Вскоре я отвел ключика в редакцию “Гудка”. Что вы умеете? А что вам надо? – был ответ. И действительно. Зубило (псевдоним ключика в “Гудке”) чуть ли не затмил славу Демьяна Бедного, а наши с синеглазым (М. Булгаков) фельетоны определенно потонули в сиянии его славы.

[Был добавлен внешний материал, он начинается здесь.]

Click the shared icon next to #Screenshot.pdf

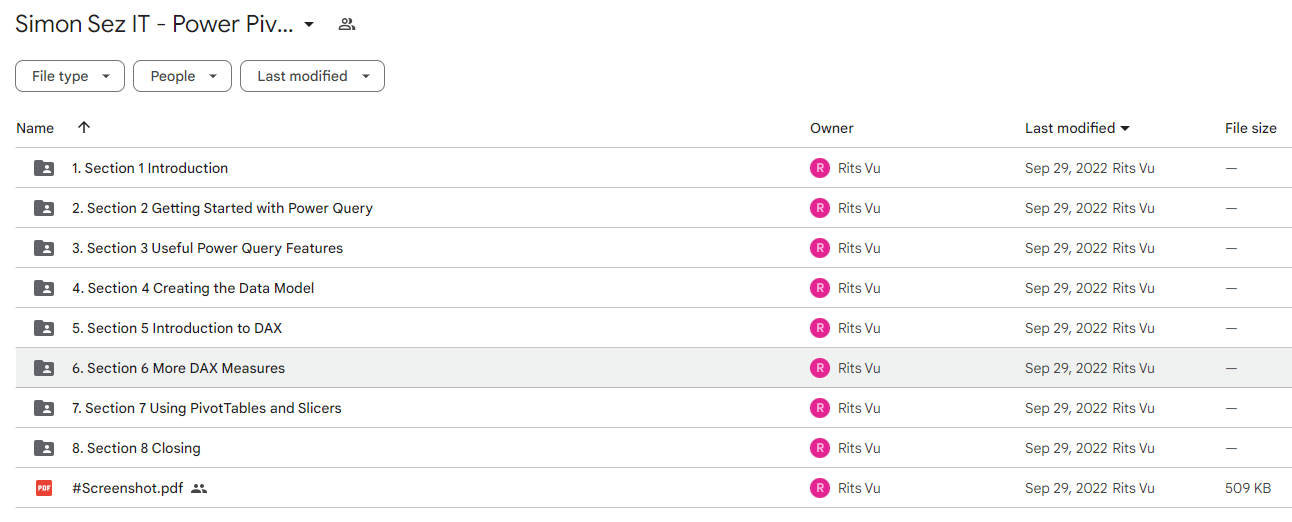point(199,488)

Скоро в редакции появился тот, кого я назову другом (И. Ильф). Его взяли правщиком. Из неграмотных и косноязычных писем он создал своего рода прозаические эпиграммы, простые, насыщенные юмором. Впереди, впрочем, его ждала всемирная слава. В Москву приехал мой младший братец, служивший в Одесском угрозыске, и устроился в Бутырку надзирателем. Я ужаснулся, заставил его писать. Вскоре он стал прилично зарабатывать фельетонами. Я предложил ему и другу сюжет о поиске бриллиантов, спрятанных в обивке стульев. Мои соавторы не только отлично разработали сюжет, но изобрели новый персонаж – Остапа Бендера. Прототипом Остапа был брат одного молодого одесского поэта, служивший в угрозыске и очень досаждавший бандитам. Они решили убить его, но убийца перепутал братьев и выстрелил в поэта. Брат убитого узнал, где скрываются убийцы, пришел туда. Кто убил брата? Один из присутствовавших сознался в ошибке: он тогда не знал, что перед ним известный поэт, а теперь он просит простить его. Всю ночь провел Остап среди этих людей. Пили спирт и читали стихи убитого, птицелова, плакали и целовались. Наутро он ушел и продолжил борьбу с бандитами.

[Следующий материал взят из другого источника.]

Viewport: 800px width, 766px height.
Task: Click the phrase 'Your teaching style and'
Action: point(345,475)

Мировая слава пришла и к синеглазому. В отличие от нас, отчаянной богемы, он был человеком семейным, положительным, с принципами, был консервативен и терпеть не мог Командора (В. Маяковского), Мейерхольда, Татлина. Был в нем почти неуловимый налет провинциализма. Когда он прославился, надел галстук бабочкой, купил ботинки на пуговицах, вставил в глаз монокль, развелся с женой и затем женился на Белосельской-Белозерской. Потом появилась третья жена – Елена. Нас с ним роднила любовь к Гоголю.

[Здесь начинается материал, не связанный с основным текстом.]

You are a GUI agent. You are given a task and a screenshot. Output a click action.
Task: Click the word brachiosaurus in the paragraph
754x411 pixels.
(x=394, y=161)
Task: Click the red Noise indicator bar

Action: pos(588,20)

Разумеется, мы, южане, не ограничивались лишь своим кругом. Я был довольно хорошо знаком с королевичем (С. Есениным), был свидетелем его поэтических триумфов и безобразных дебошей. Моя жизнь текла более или менее рядом с жизнью Командора, соратника (Н. Асеева), мулата (Б. Пастернака). Великий председатель земного шара (В. Хлебников) несколько дней провел у меня в Мыльниковом. Судьба не раз сводила меня и с кузнечиком (О. Мандельштамом), штабс-капитаном (М. Зощенко), арлекином (А. Крученых), конармейцем (И. Бабелем), сыном водопроводчика (В. Казиным), альпинистом (Н. Тихоновым) и другими, теперь уже ушедшими из жизни, но не ушедшими из памяти, из литературы, из истории.